### Given problem
Copy these lines word for word, covering every item.

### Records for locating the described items

******************************

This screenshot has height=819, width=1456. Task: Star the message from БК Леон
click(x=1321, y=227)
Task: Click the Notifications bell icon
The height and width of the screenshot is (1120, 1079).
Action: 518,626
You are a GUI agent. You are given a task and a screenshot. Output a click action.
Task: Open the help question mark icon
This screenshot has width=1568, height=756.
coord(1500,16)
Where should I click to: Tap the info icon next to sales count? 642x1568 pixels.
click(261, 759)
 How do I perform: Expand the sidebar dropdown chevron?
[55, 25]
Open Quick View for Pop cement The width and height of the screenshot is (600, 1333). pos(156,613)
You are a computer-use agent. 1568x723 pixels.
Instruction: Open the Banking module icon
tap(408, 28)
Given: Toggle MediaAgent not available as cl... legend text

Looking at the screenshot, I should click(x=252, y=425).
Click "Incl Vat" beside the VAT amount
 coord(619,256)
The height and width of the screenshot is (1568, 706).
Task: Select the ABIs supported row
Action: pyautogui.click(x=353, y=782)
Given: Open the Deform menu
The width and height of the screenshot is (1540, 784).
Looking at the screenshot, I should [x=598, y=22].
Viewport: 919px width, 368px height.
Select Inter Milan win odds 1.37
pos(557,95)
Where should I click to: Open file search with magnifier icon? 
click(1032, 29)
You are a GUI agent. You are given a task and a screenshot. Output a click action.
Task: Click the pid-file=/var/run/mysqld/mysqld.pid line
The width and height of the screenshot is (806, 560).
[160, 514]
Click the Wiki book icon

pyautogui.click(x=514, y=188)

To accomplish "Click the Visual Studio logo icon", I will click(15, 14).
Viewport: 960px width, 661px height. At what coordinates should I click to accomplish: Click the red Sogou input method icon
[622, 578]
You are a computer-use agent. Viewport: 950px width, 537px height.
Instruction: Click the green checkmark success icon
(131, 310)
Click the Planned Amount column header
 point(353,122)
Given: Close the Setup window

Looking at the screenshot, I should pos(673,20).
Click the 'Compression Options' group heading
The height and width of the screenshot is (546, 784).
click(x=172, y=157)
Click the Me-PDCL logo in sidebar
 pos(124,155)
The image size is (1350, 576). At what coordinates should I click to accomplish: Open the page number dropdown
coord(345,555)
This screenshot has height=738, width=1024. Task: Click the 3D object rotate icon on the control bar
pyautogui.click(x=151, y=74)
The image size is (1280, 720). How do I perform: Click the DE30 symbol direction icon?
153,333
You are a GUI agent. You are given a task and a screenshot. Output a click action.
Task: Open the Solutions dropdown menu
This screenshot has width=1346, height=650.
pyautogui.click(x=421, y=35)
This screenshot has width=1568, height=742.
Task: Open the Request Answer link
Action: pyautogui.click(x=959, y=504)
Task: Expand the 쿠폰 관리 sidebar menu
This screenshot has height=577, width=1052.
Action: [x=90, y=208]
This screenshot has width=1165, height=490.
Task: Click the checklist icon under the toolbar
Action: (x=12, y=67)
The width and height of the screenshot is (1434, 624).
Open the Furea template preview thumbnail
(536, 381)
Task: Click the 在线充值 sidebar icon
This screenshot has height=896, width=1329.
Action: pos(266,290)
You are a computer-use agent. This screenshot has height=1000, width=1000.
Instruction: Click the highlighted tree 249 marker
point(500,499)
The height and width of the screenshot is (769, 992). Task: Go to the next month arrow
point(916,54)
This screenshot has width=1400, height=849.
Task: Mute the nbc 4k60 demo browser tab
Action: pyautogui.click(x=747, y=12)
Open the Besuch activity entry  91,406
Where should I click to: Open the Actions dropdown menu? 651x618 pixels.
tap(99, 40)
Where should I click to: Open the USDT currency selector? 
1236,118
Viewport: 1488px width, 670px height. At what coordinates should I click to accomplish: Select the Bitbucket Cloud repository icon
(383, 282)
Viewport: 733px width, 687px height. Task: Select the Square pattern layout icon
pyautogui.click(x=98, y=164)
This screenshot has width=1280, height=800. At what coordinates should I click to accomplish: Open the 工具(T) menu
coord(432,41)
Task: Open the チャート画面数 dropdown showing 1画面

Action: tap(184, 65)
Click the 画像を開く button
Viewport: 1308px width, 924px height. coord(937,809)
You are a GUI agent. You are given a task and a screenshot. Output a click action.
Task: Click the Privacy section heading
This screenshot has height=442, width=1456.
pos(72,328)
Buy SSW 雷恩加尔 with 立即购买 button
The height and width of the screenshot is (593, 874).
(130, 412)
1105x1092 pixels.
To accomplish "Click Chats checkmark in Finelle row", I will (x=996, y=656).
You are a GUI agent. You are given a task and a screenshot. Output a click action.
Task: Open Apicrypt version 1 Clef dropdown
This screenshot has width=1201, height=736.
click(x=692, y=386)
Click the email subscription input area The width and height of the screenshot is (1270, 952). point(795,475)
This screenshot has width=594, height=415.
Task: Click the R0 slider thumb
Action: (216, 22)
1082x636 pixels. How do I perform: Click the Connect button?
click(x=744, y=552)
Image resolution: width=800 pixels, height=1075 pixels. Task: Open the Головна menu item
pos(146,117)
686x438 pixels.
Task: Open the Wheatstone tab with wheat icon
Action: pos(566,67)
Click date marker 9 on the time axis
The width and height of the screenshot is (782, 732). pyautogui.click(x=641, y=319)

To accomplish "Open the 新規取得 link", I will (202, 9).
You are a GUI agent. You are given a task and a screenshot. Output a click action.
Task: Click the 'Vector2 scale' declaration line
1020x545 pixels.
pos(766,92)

******************************

### Exercise answer
This screenshot has height=819, width=1456. Task: Star the message from БК Леон
click(x=1321, y=227)
Task: Click the Notifications bell icon
The height and width of the screenshot is (1120, 1079).
Action: 518,626
You are a GUI agent. You are given a task and a screenshot. Output a click action.
Task: Open the help question mark icon
This screenshot has width=1568, height=756.
coord(1500,16)
Where should I click to: Tap the info icon next to sales count? 642x1568 pixels.
click(261, 759)
 How do I perform: Expand the sidebar dropdown chevron?
[55, 25]
Open Quick View for Pop cement The width and height of the screenshot is (600, 1333). pos(156,613)
You are a computer-use agent. 1568x723 pixels.
Instruction: Open the Banking module icon
tap(408, 28)
Given: Toggle MediaAgent not available as cl... legend text

Looking at the screenshot, I should click(x=252, y=425).
Click "Incl Vat" beside the VAT amount
 coord(619,256)
The height and width of the screenshot is (1568, 706).
Task: Select the ABIs supported row
Action: pyautogui.click(x=353, y=782)
Given: Open the Deform menu
The width and height of the screenshot is (1540, 784).
Looking at the screenshot, I should [x=598, y=22].
Viewport: 919px width, 368px height.
Select Inter Milan win odds 1.37
pos(557,95)
Where should I click to: Open file search with magnifier icon? 
click(1032, 29)
You are a GUI agent. You are given a task and a screenshot. Output a click action.
Task: Click the pid-file=/var/run/mysqld/mysqld.pid line
The width and height of the screenshot is (806, 560).
[160, 514]
Click the Wiki book icon

pyautogui.click(x=514, y=188)

To accomplish "Click the Visual Studio logo icon", I will click(15, 14).
Viewport: 960px width, 661px height. At what coordinates should I click to accomplish: Click the red Sogou input method icon
[622, 578]
You are a computer-use agent. Viewport: 950px width, 537px height.
Instruction: Click the green checkmark success icon
(131, 310)
Click the Planned Amount column header
 point(353,122)
Given: Close the Setup window

Looking at the screenshot, I should pos(673,20).
Click the 'Compression Options' group heading
The height and width of the screenshot is (546, 784).
click(x=172, y=157)
Click the Me-PDCL logo in sidebar
 pos(124,155)
The image size is (1350, 576). At what coordinates should I click to accomplish: Open the page number dropdown
coord(345,555)
This screenshot has height=738, width=1024. Task: Click the 3D object rotate icon on the control bar
pyautogui.click(x=151, y=74)
The image size is (1280, 720). How do I perform: Click the DE30 symbol direction icon?
153,333
You are a GUI agent. You are given a task and a screenshot. Output a click action.
Task: Open the Solutions dropdown menu
This screenshot has width=1346, height=650.
pyautogui.click(x=421, y=35)
This screenshot has width=1568, height=742.
Task: Open the Request Answer link
Action: pyautogui.click(x=959, y=504)
Task: Expand the 쿠폰 관리 sidebar menu
This screenshot has height=577, width=1052.
Action: [x=90, y=208]
This screenshot has width=1165, height=490.
Task: Click the checklist icon under the toolbar
Action: (x=12, y=67)
The width and height of the screenshot is (1434, 624).
Open the Furea template preview thumbnail
(536, 381)
Task: Click the 在线充值 sidebar icon
This screenshot has height=896, width=1329.
Action: pos(266,290)
You are a computer-use agent. This screenshot has height=1000, width=1000.
Instruction: Click the highlighted tree 249 marker
point(500,499)
The height and width of the screenshot is (769, 992). Task: Go to the next month arrow
point(916,54)
This screenshot has width=1400, height=849.
Task: Mute the nbc 4k60 demo browser tab
Action: pyautogui.click(x=747, y=12)
Open the Besuch activity entry  91,406
Where should I click to: Open the Actions dropdown menu? 651x618 pixels.
tap(99, 40)
Where should I click to: Open the USDT currency selector? 
1236,118
Viewport: 1488px width, 670px height. At what coordinates should I click to accomplish: Select the Bitbucket Cloud repository icon
(383, 282)
Viewport: 733px width, 687px height. Task: Select the Square pattern layout icon
pyautogui.click(x=98, y=164)
This screenshot has width=1280, height=800. At what coordinates should I click to accomplish: Open the 工具(T) menu
coord(432,41)
Task: Open the チャート画面数 dropdown showing 1画面

Action: tap(184, 65)
Click the 画像を開く button
Viewport: 1308px width, 924px height. coord(937,809)
You are a GUI agent. You are given a task and a screenshot. Output a click action.
Task: Click the Privacy section heading
This screenshot has height=442, width=1456.
pos(72,328)
Buy SSW 雷恩加尔 with 立即购买 button
The height and width of the screenshot is (593, 874).
(130, 412)
1105x1092 pixels.
To accomplish "Click Chats checkmark in Finelle row", I will (x=996, y=656).
You are a GUI agent. You are given a task and a screenshot. Output a click action.
Task: Open Apicrypt version 1 Clef dropdown
This screenshot has width=1201, height=736.
click(x=692, y=386)
Click the email subscription input area The width and height of the screenshot is (1270, 952). point(795,475)
This screenshot has width=594, height=415.
Task: Click the R0 slider thumb
Action: (216, 22)
1082x636 pixels. How do I perform: Click the Connect button?
click(x=744, y=552)
Image resolution: width=800 pixels, height=1075 pixels. Task: Open the Головна menu item
pos(146,117)
686x438 pixels.
Task: Open the Wheatstone tab with wheat icon
Action: pos(566,67)
Click date marker 9 on the time axis
The width and height of the screenshot is (782, 732). pyautogui.click(x=641, y=319)

To accomplish "Open the 新規取得 link", I will (202, 9).
You are a GUI agent. You are given a task and a screenshot. Output a click action.
Task: Click the 'Vector2 scale' declaration line
1020x545 pixels.
pos(766,92)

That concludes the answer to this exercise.